Lens Young Homsi, Associated Press
BEIRUT — Western-backed opposition fighters and a faction of al-Qaida-linked rebels turned their guns on each other Saturday in Syria's largest city, battling for control of a key checkpoint in the latest eruption of infighting among the forces trying to topple President Bashar Assad's regime, activists said.
The clashes between rebels affiliated with the Free Syrian Army and fighters from the Islamic State of Iraq and the Levant throws a spotlight on the growing phenomenon rebel-on-rebel violence that has sapped strength from the broader anti-Assad movement. It also underscores the rebels' enduring inability more than two years into the conflict to unite around a unified command, as well as the deepening rift between more secular opposition fighters and Islamic extremists in the rebel ranks.
The Britain-based Syrian Observatory for Human Rights said Saturday's clashes were focused on the strategic checkpoint in Aleppo's Bustan al-Qasr district that serves as the sole gateway between rebel-held eastern districts and the government-controlled areas in the west. Earlier this week, al-Qaida-linked militants seized the checkpoint and closed it for several days, cutting the flow of food supplies to the rebel-held quarters of the city. That spurred protests by residents suffering from food shortages at the start of the Muslim Holy month of Ramadan.
The Observatory said the fighting rattled the neighborhood throughout the morning, but subsided by the afternoon as the al-Qaida-linked rebels pulled out of the area. It was not clear which group was in control of the checkpoint, where residents were staging a protest to vent their anger at soaring food prices. The area also witnessed clashes between rebels and government troops.

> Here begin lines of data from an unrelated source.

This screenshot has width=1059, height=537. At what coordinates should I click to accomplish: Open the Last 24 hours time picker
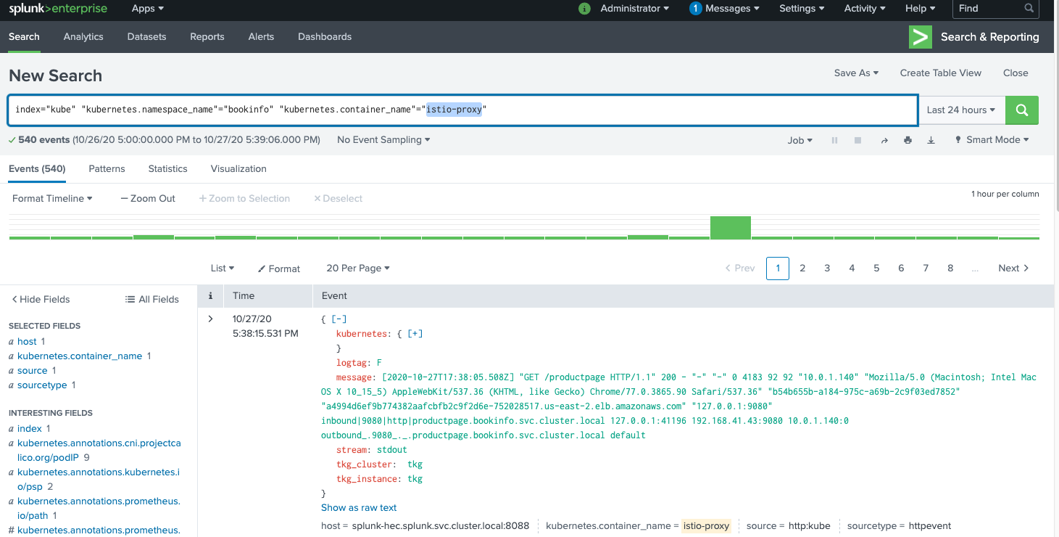point(960,110)
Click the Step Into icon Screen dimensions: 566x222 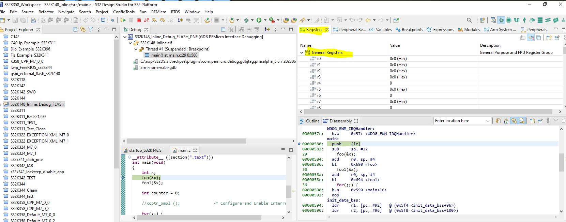point(154,20)
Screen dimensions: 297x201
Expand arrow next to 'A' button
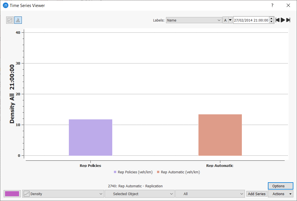pyautogui.click(x=230, y=20)
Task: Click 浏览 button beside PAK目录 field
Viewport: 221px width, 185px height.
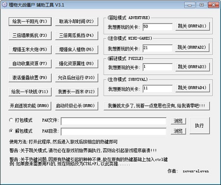Action: (178, 131)
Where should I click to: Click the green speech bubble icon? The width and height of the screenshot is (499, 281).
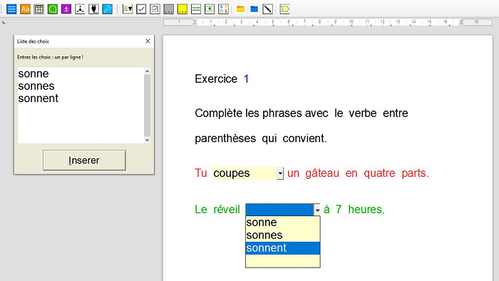[x=53, y=9]
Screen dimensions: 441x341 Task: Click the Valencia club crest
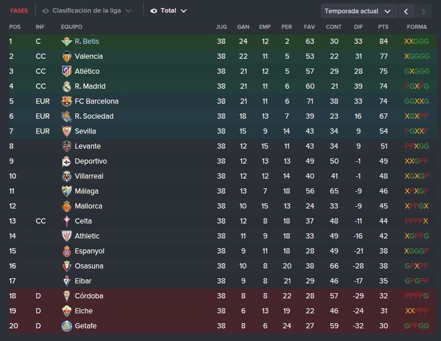(x=67, y=56)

One of the most troubling outbursts of infighting among opposition fighters took place Friday, when the FSA said one of its commanders, Kamal Hamami, was shot dead by al-Qaida militants in the Jabal al-Turkoman mountain area in the coastal province of Latakia. Hamami, known as Abu Basir, served in the Supreme Military Council of the Free Syrian Army, a group headed by a secular-minded moderate that has the support of Western powers.

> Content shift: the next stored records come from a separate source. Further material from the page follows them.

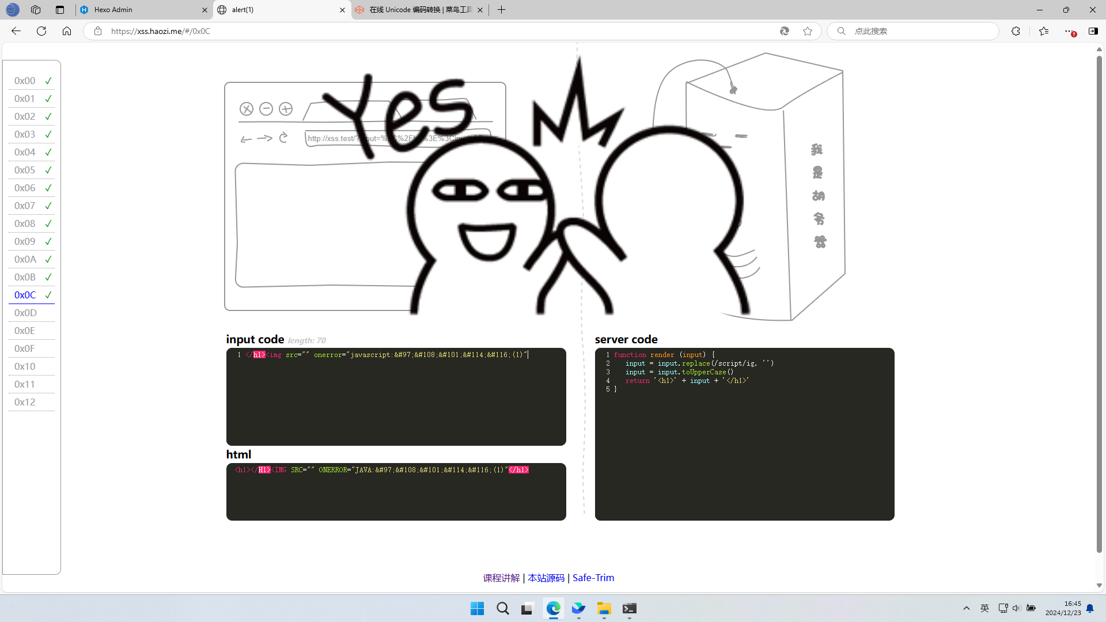
Task: Show hidden system tray icons chevron
Action: [967, 608]
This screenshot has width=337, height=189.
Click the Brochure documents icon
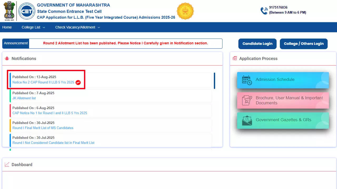click(247, 101)
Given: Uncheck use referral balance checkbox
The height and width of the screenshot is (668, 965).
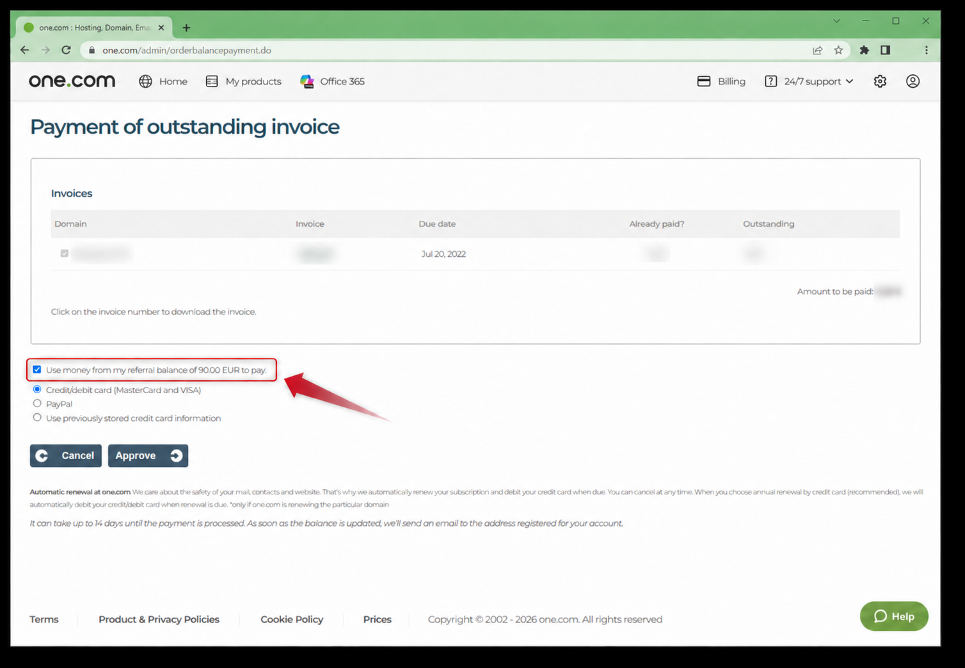Looking at the screenshot, I should click(x=37, y=370).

Activists monitoring Syria's more than 2-year-old conflict have previously reported sporadic infighting among rebel groups over control of the territory they've captured in the north along the border with Turkey. Those clashes were mostly between Kurdish and Arab rebels, and have subsided since a ceasefire agreement was reached earlier this year.
The fighting between moderate and jihadi groups that have for months battled Assad's regime together have become more frequent in recent weeks. The clashes have largely focused on border crossings with Turkey and vital installations, like bakeries, water wells, petrol stations and checkpoints in the north, according to the Observatory.
Another activist said the fighting is aimed at establishing control over the flow of food and aid to the residents. Each group is also trying to set up governing structures over the territory in the north the opposition has controlled for a year and take a cut of money from goods being smuggled into Syria over the border with Turkey.
The activists did not want to be quoted by name for fear of reprisal from both groups.
Militant Islamic groups, including those with links to al-Qaida, have been the most effective fighting force on the opposition side in the past year, spearheading many of the attacks that captured military bases, towns and villages and whole neighborhoods in Aleppo. In late February, Islamic battalions led the assault and conquered the eastern city of Raqqa, making it the first Syrian city to entirely fall under rebel control. Moderate factions are now fighting jihadi groups for a say in running of Raqqa.